QuoteThis summer I developed such an application on the Z80, too. It isn't optimized (and still bugy), and I only focused on the interface/options/figure library/rule settings/memory friendly etc.:
Great; thanks for the info, and especially the video, since I couldn't find any footage/pictures, after mentioning it earlier:
QuoteProdatron: I just saw in the list of related threads that you made a version of Life for SymbOS. Thanks for clicking Like on my one! I was seemingly able to compile your source using WinAPE, but SymbOS (2, disc version, WinAPE set to 64+256 kB) tells me that it is "not executable in the SymbOS environment". Is it only for the next edition? Anyway, keep up the good work on all of your projects! I hope I'm not too humbled when I do see your version. :D
Speaking of which, the sorts of user-friendly features in your version are very similar to what I wanted to add to my previous versions in C(++) and SDL. Back then, I was halted by a total absence of knowledge about programming GUIs! Now, for the CPC, I want to have configurability but not let it affect speed. So, for example, I would only calculate and display statistics if the user requested them, not constantly/real-time. Ideally, there would be enough clock cycles to do things like that continuously, but there aren't! However, your version looks great - as does all of SymbOS, a very impressive achievement - and the options are eerily similar to what I would program if I could. :D Thanks for the offer of info; I'll definitely let you know if I have any questions/ideas/etc. once my program starts coming together more!

Anyway, thanks again for the compliments :)

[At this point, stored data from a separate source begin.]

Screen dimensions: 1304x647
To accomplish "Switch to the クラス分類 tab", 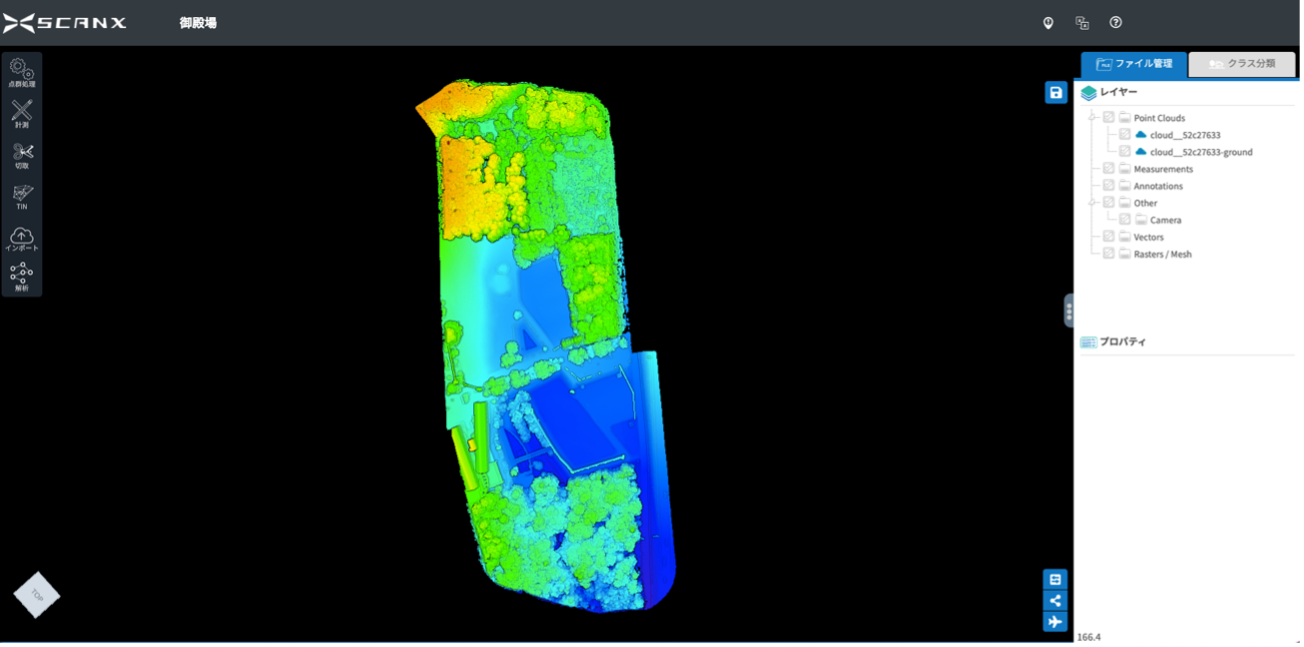I will coord(1241,64).
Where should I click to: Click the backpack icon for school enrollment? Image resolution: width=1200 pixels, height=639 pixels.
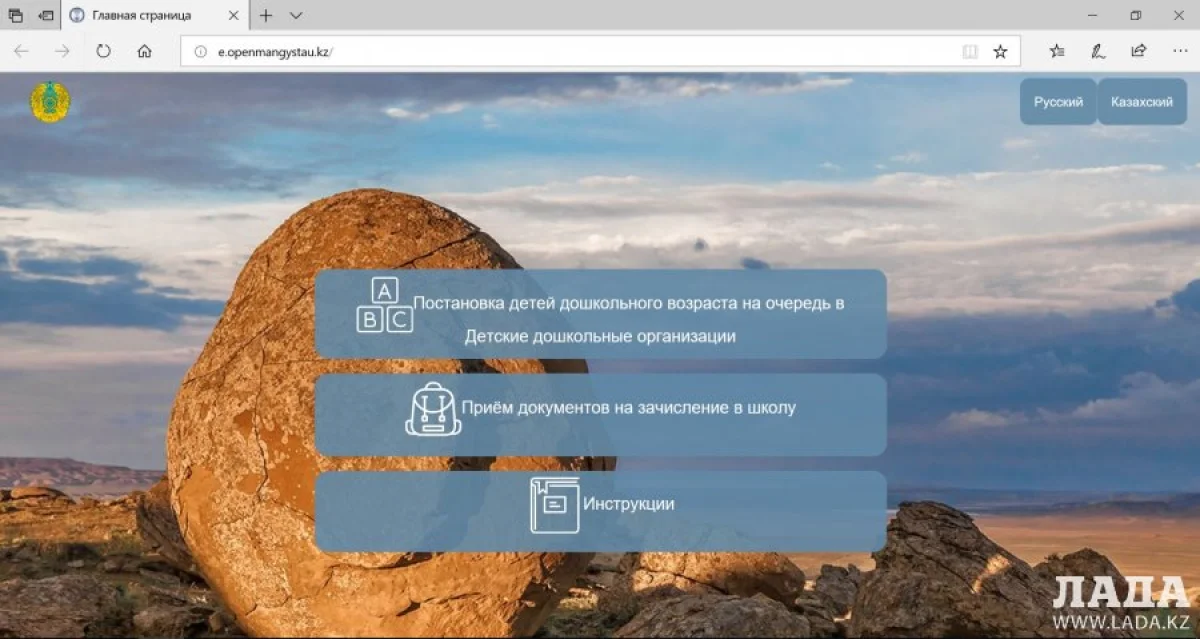pos(434,409)
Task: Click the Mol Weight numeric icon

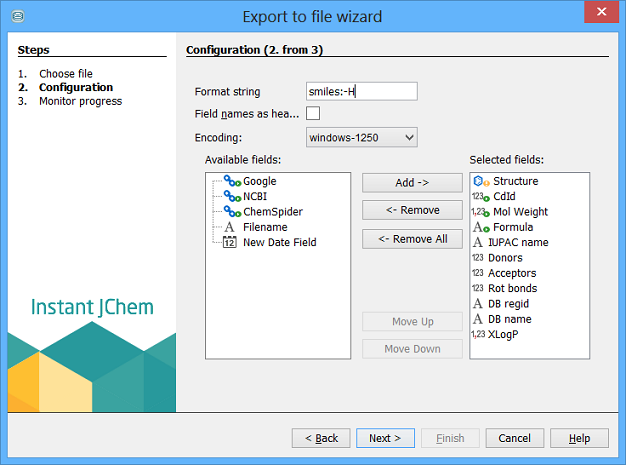Action: (x=479, y=212)

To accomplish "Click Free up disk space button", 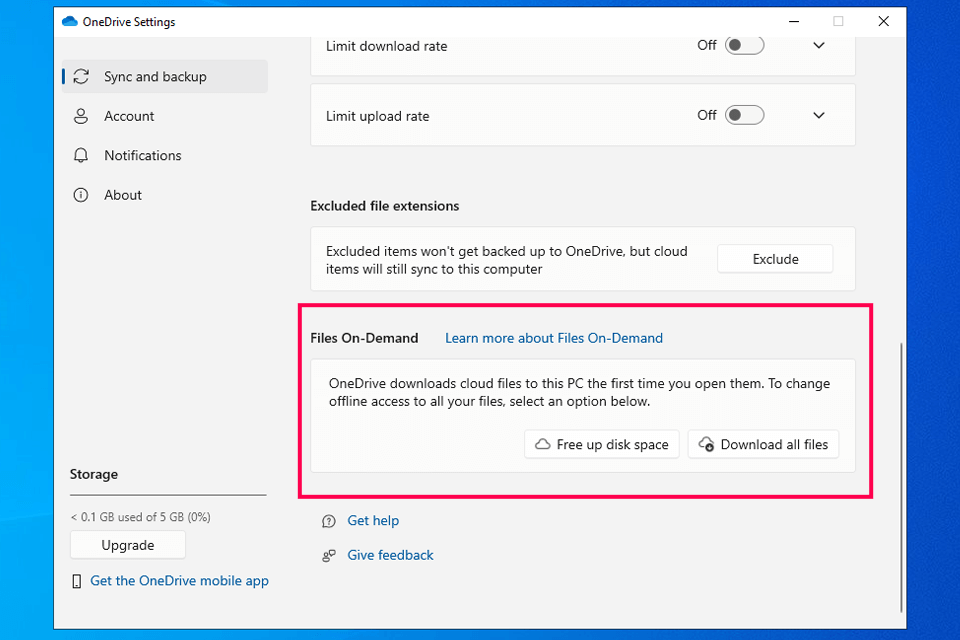I will coord(602,444).
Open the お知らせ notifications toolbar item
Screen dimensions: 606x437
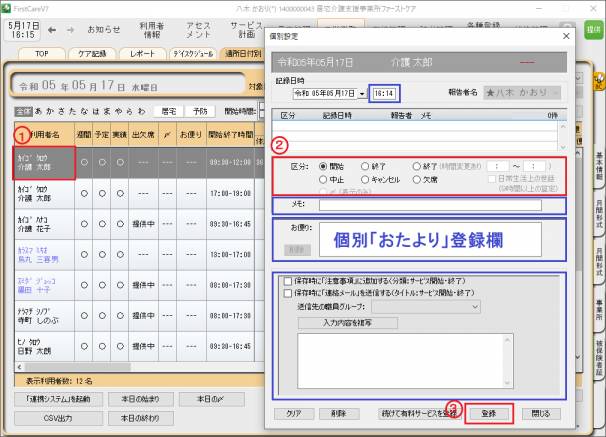[x=104, y=30]
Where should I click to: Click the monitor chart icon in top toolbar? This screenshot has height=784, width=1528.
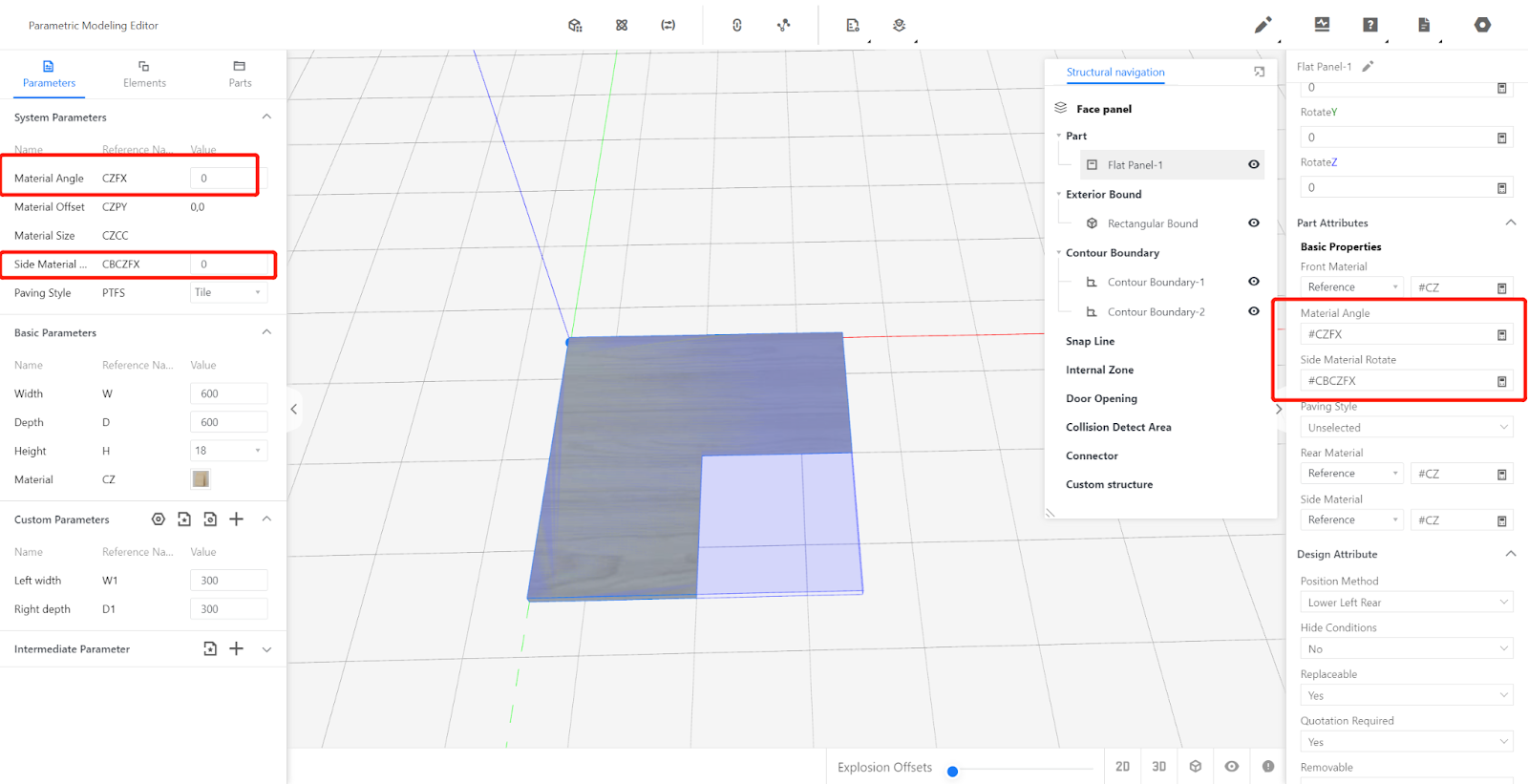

Title: Re: AMSTRIFE—John Conway’s Game of Life for the CPC—fast + many features on the way!
Post by: db6128 on 03:00, 12 December 12
(update at end of post)

Axelay: You'd think I'd remember this, having found out the hard way exactly the same before in my C(++) versions, but here goes: Copying to the future as you go along does not work, because obviously (again, only in retrospect) that'll overwrite cell 90 (for example) with old information after its future has just been altered by changes in cell 89, and so on. So, indeed, the entire buffer generated by the previous iteration has to be copied before one begins the next. I just found this out during my latest frenzied session of coding, which meant that work was a total a waste of time. Just like when I supposedly learnt the same lesson before!

But!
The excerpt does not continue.